State of the Arts

A summary of last week’s art news, minus the Met’s Rose Period Picasso fiasco, because that’s hardly news at this point…

What Recession?

Demand and short supply prevailed at the Sotheby’s and Christie’s old masters sales this week. The $109 million that changed hands at Christie’s set a new record for a single old masters auction and established new price highs for the artists Rembrandt, Raphael and Domenichino. Sotheby’s old master’s sales totaled $74 million, well situated in the pre-sale estimate of $54-75 million. Sotheby’s most buzzed items included “Portrait of a Woman, Called ‘La Belle Ferronniere,’ ” once thought to be authored by Leonardo da Vinci. It sold for $1.5 million—triple the  $500,000 estimate.

These outcomes support the prediction that high quality conservative art will fare better during a recession. The old masters, the impressionists and the modernists are an inflation hedge, while acquisitions by recent superstars have become risky investments.

In a survey of 25 museums, The Art Newspaper notes that endowments are recovering, and the Met reports that its income is at pre-recession levels. But California closings (Claremont Museum of Art and the Fresno Metropolitan Museum) and cautionary moves, such as the Los Angeles County Museum sending 17 pieces through Sotheby’s last week, indicate that institutional art budgets remain shaky.

All is not lost in our most leveraged state. On Wednesday the Getty Foundation announced that it will award $3.1 million in grants to 26 California institutions to help fund next fall’s bevy of exhibits, “Pacific Standard Time: Art in L.A. 1945-1980.” This gift doubles the previously announced commitment.

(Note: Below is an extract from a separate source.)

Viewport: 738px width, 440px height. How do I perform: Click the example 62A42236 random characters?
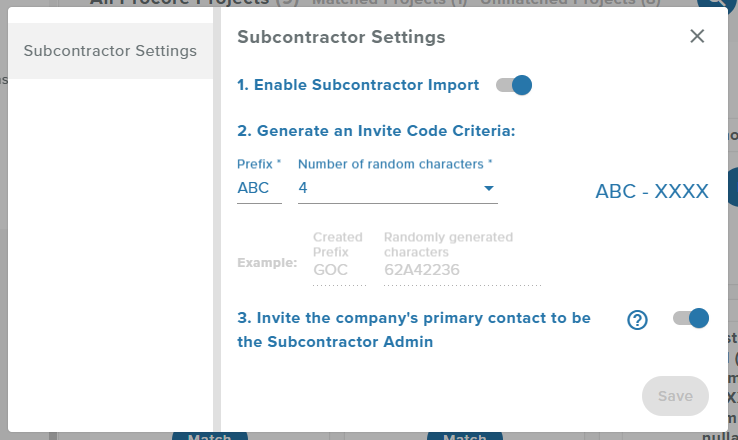click(x=422, y=270)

Does the Man Make the Art?

No, concluded art historians at a secret meeting in New York. Comprised of representatives from the Met, the National Gallery and Columbia University among others, the panel met to discuss 74 questionable Degas casts discovered in a Parisian foundry. The resulting bronzes, on display at the Herakleidon Museum in Athens, are selling at roughly $2 million on the secondary market. Despite leaking their suspicions to Art News, the experts have decided not to pursue authenticity challenges and the associated lawsuits.

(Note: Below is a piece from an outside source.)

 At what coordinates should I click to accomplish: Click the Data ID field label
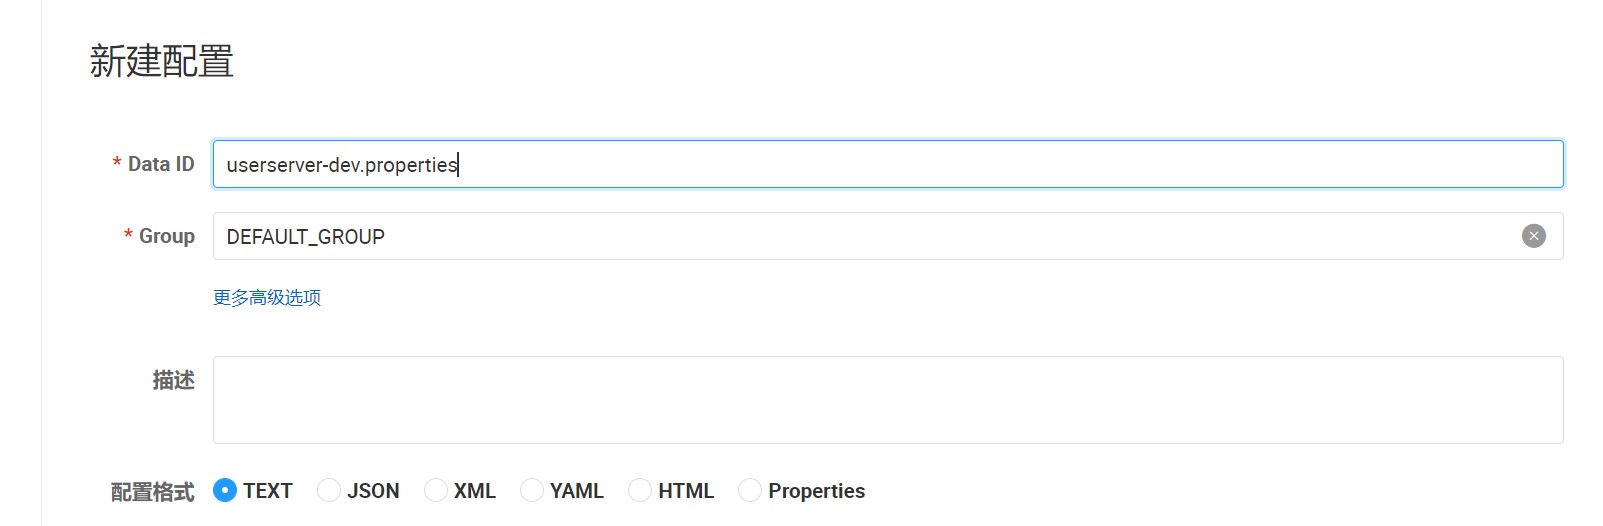click(x=161, y=164)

Yes, declared a French court, handing a leading Modigliani expert two years and a $70,000 fine for forgery. Christian Parisot, who has been oft quoted in scholarly debates surrounding fake Modiglianis, has been convicted of creating and exhibiting sketches attributed to Modigliani’s young mistress, Jeanne Hebuterne.

Tracey Emin and Damien Hirst will join other U.K. artists and members of the public in destroying their most detested pieces at South London Gallery. A 1900 sq. ft. room has become a huge Art Bin where artists dump what they consider failed work. The exhibit opened Thursday and goes through March.

Pilfered Artifacts and Nazis in the News

An article in the latest Journal of Art Crimes claims that 911 hijacker Mohamed Atta tried to hock Afghan antiquities to pay for flying lessons. In recent years the Afghan government has released an itemized list of missing art to help locate stolen objects on the international market.

To discourage pilfering of earthquake-demolished museums and historical sites, the U.N.’s Irina Bokova called for a ban on the trade of Haitian artifacts. Crisis-related lootings in Iraq and Afghanistan and continued disputes over WWII displacements represent long-term repercussions of such pilfering.

Just this week a Berlin court ruled that Peter Sachs, the son of a Jewish poster collector named Hans Sachs, is forbidden from reclaiming his father’s posters, now on display at the government-owned German Historical Museum. The court named Sachs the legal owner of the posters, taken from his father by Nazis and now worth at least $6 million, but ruled that they must stay where they are.

Another German Museum, the Folkwang, unveiled its new glass and concrete design by British starchitect David Chipperfield, just in time for its March contemporary art showcase. The collection includes Chagalls, Matisses, Picassos and Gauguins that will be shown together for the first time since the Nazis declared them “degenerate” and forced removal in 1936.

And a final Nazi-related dispute: the heirs of Jaromir Czernin petitioned Austria’s Kunsthistorisches Museum for the return of a priceless Vermeer entitled “The Art of Painting” that they maintain was sold to Hitler under duress.

Simply Noted

On Thursday a New York judge revealed that Shepard Fairey will undergo criminal investigation for misleading the Associated Press as to the image he used to create his Obama HOPE poster.

Frank Gehry was awarded his first golf-related commission, the Clubhouse at Abu Dhabi’s Saadiyat Beach Golf Club, slated for completion in 2013. According to Gehry, “The design is intended to be an ephemeral mirage floating above the greens”—which means the world can look forward to another giant bowl of silver meringue.

Armenian architects Nersisyan Artur and Vardanyan Vardan (the latter recently noted for designing the Emblem Structure for Dubai’s Za’abeel’s Park) have revealed their new design for a hotel and business complex in Yerevan. They should title the design “Floating the Recession.” Not only does it promise to be expensive, it visually and dimensionally references Noah’s Ark, as detailed in the Old Testament.